I was thinking of my grandmother today. Between the holiday, and a recent spate of Amazon TV — Dr. Quinn Medicine Woman — she came to mind again.
Dr. Quinn is a fun show with message fiction about a female doctor making her way in the Colorado Territory after the Civil War. Episode Three has Dr. Quinn’s mother visit from Boston. During the episode they have a lot of strife between the mother’s proper matron view, and the more equality driven view of Dr. Quinn.
But there is a scene in there where it talks about something that the mother always felt locked into what was expected. And then the episode ends with the Mother giving Dr. Quinn the money she needs to purchase her clinic in Colorado.
It also made me think of my grandmother. She was the family matron; she was a school teacher. Her one line about her life, and the current day (this was the late 20th century), was that if she had had the opportunities women had now, she might have chosen to be something other than a teacher.
She was a very good teacher, when teaching was one of the few professions open to women. And she never regretted the choices she had, or the life she led. But she also realized the progress made in opportunities for women.

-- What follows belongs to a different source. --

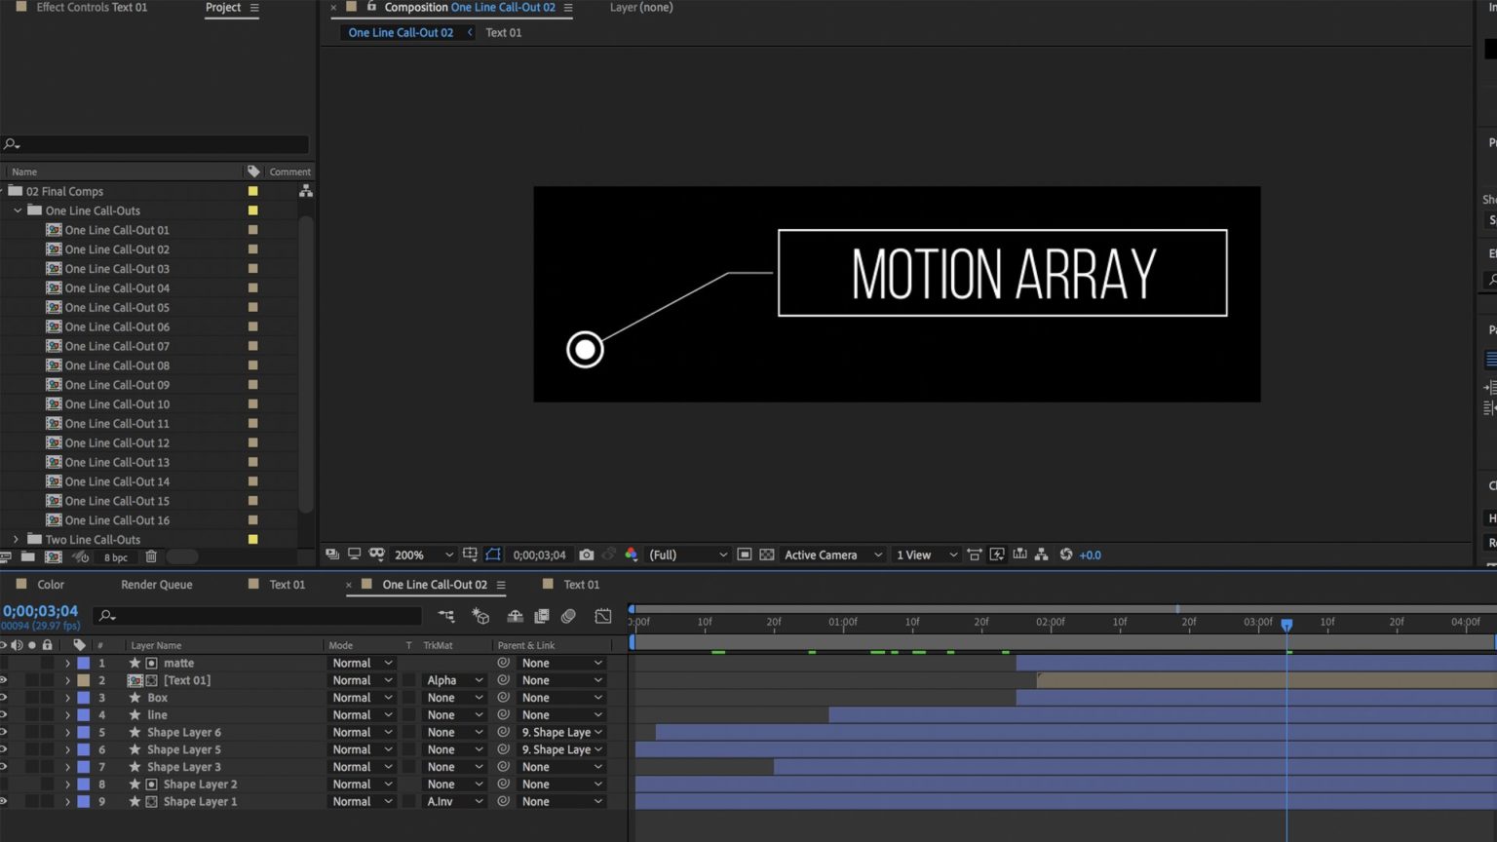Hide shy layers in the timeline

(x=515, y=616)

So today on her birthday, when the groundhog saw his shadow to predict six more weeks of winter, I think of a woman born in a snowstorm in the late 19th century, and of the progress made since then, and wonder if we have really learned the lessons of that progress.
She didn’t look down on the people and times that kept her in the teaching profession; while enjoying the greater freedoms that time and technology offered for her and her daughters and sons — and their daughters and sons.
There is a movie about groundhog day where time keeps repeating itself. If we don’t learn the lessons of our progress, we will repeat the the same mistakes of the past (instead of making our own mistakes) in the name of progress.
So look forward to the future, and honor the past, the memories of those who lived the lives that have given us ours.